What is being asked: Everything from the line that contains "Task: Click the Operator info icon" through the final line of the records below should be quoted exactly, except the pictures.
● ● ●
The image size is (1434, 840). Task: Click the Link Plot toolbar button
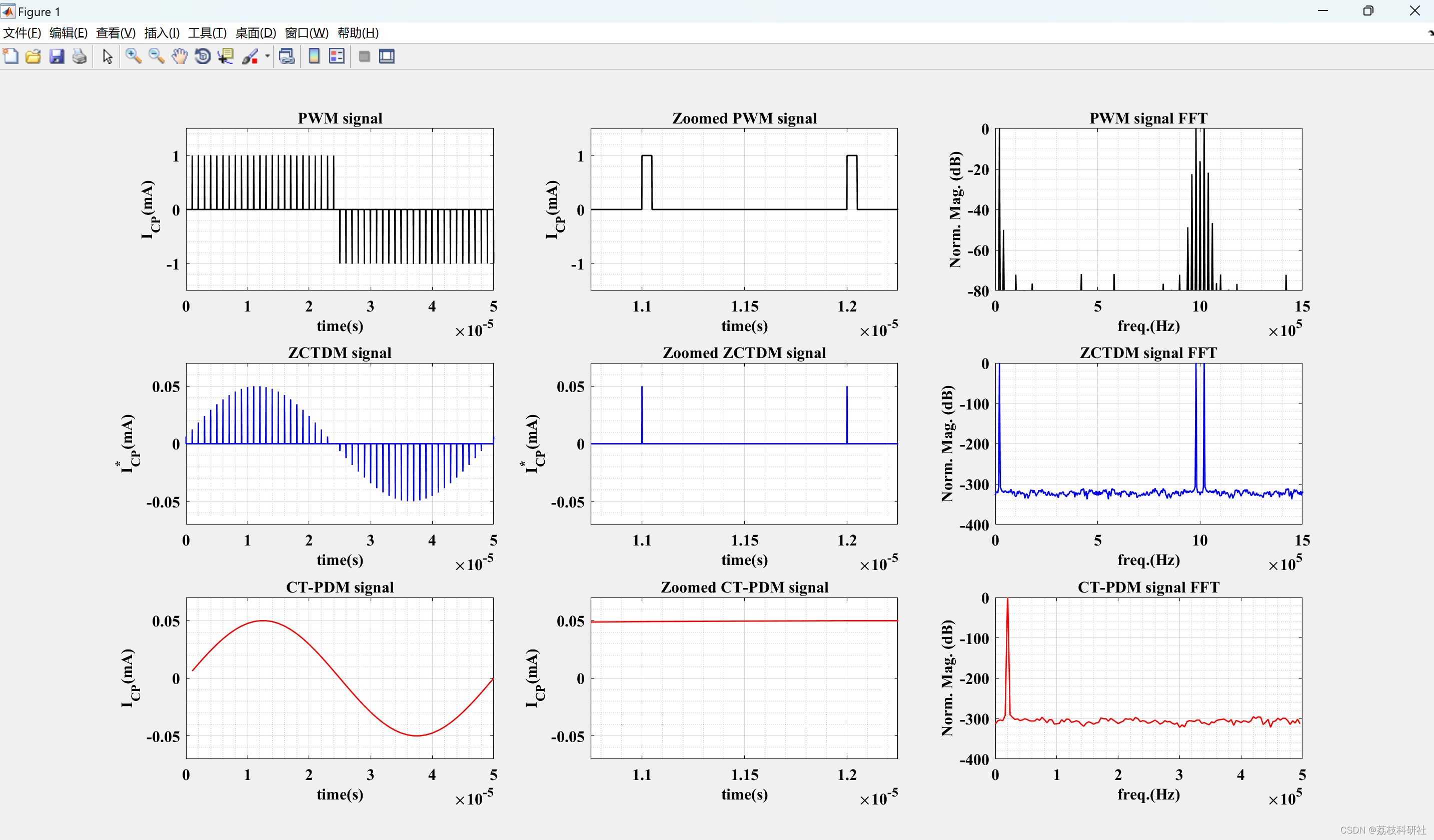pos(287,56)
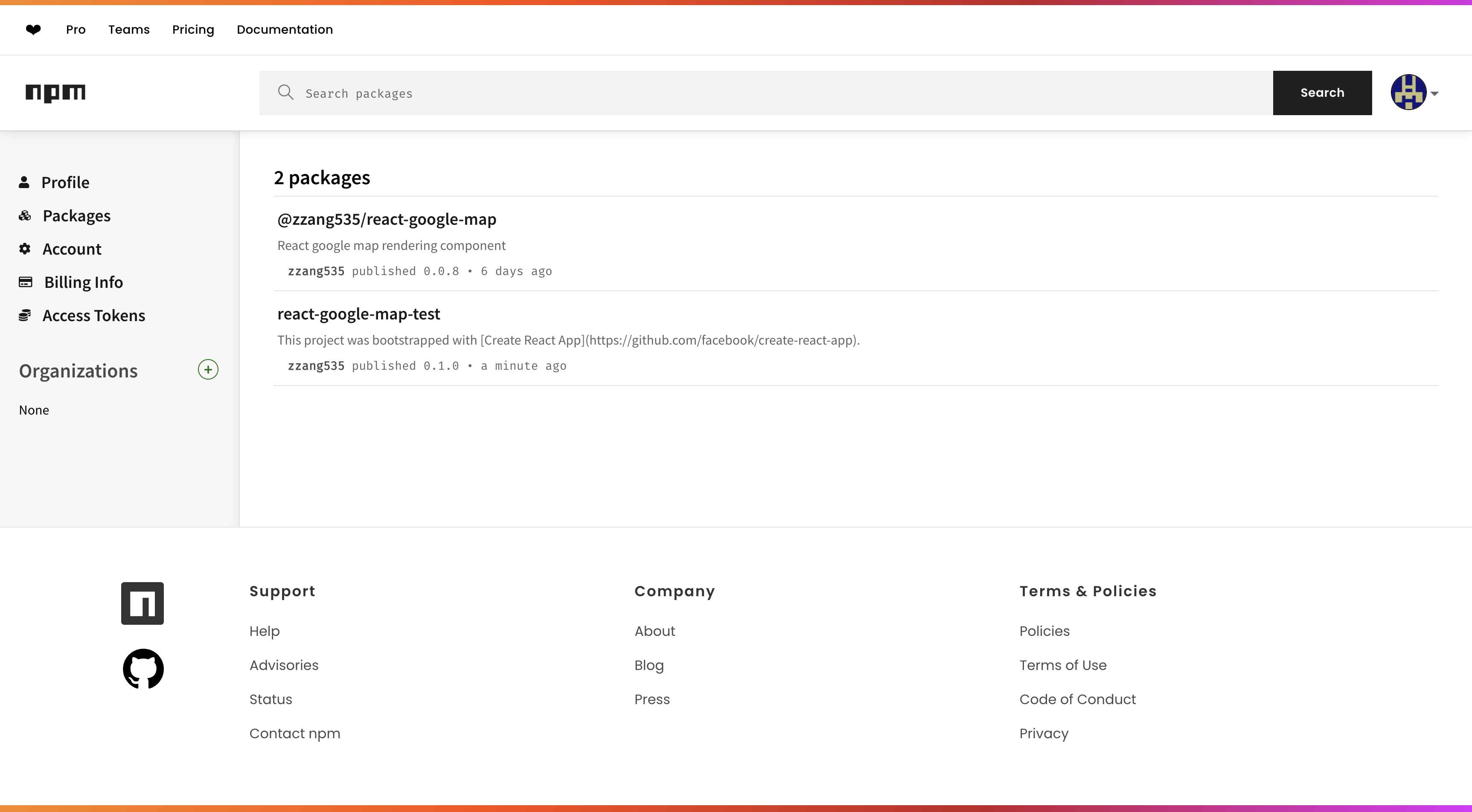Click the magnifying glass search icon
Image resolution: width=1472 pixels, height=812 pixels.
[x=285, y=93]
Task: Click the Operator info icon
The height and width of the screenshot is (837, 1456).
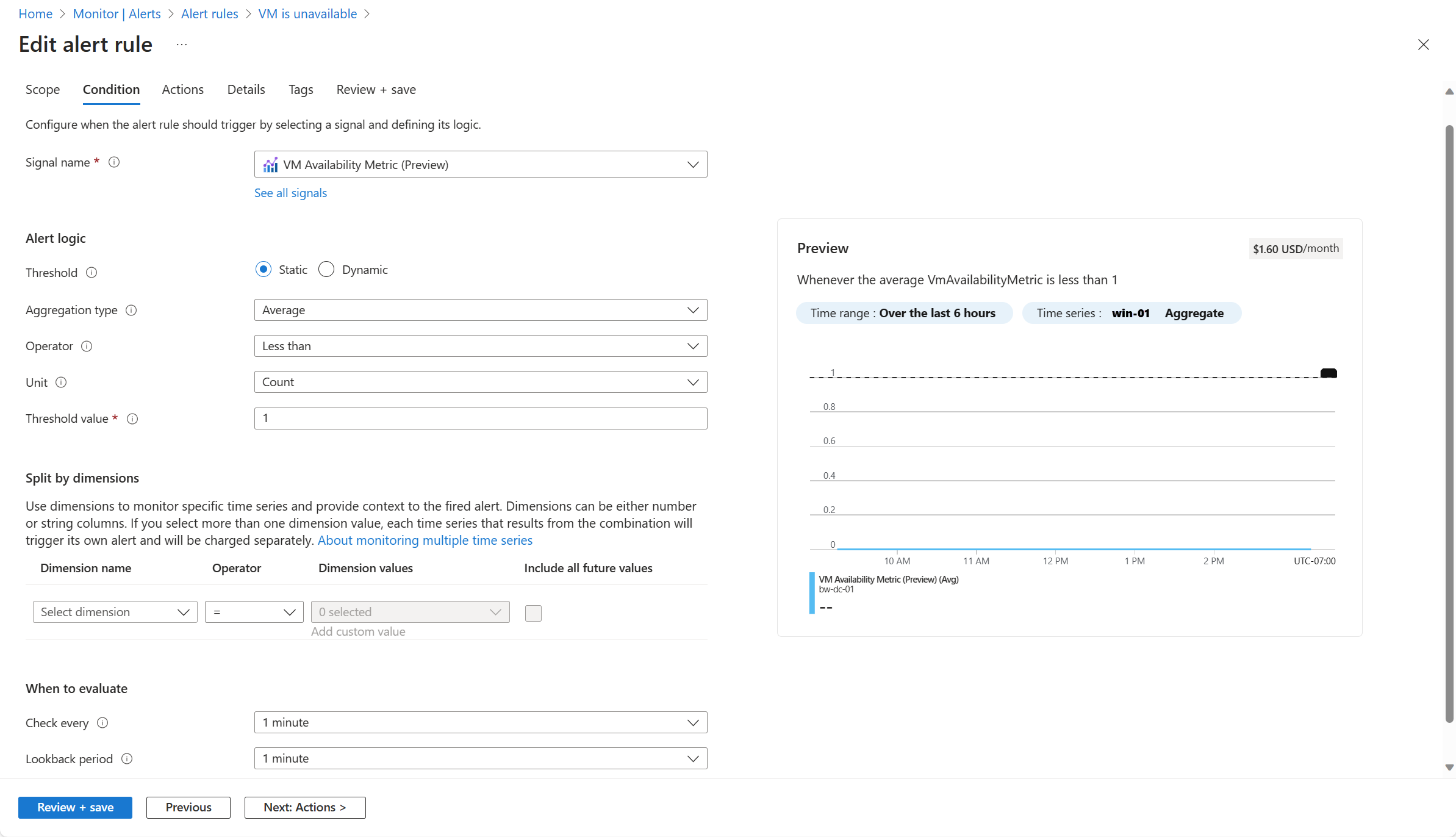Action: tap(87, 347)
● ● ●
Answer to the exercise:
Task: Click the Operator info icon
The height and width of the screenshot is (837, 1456).
Action: tap(87, 347)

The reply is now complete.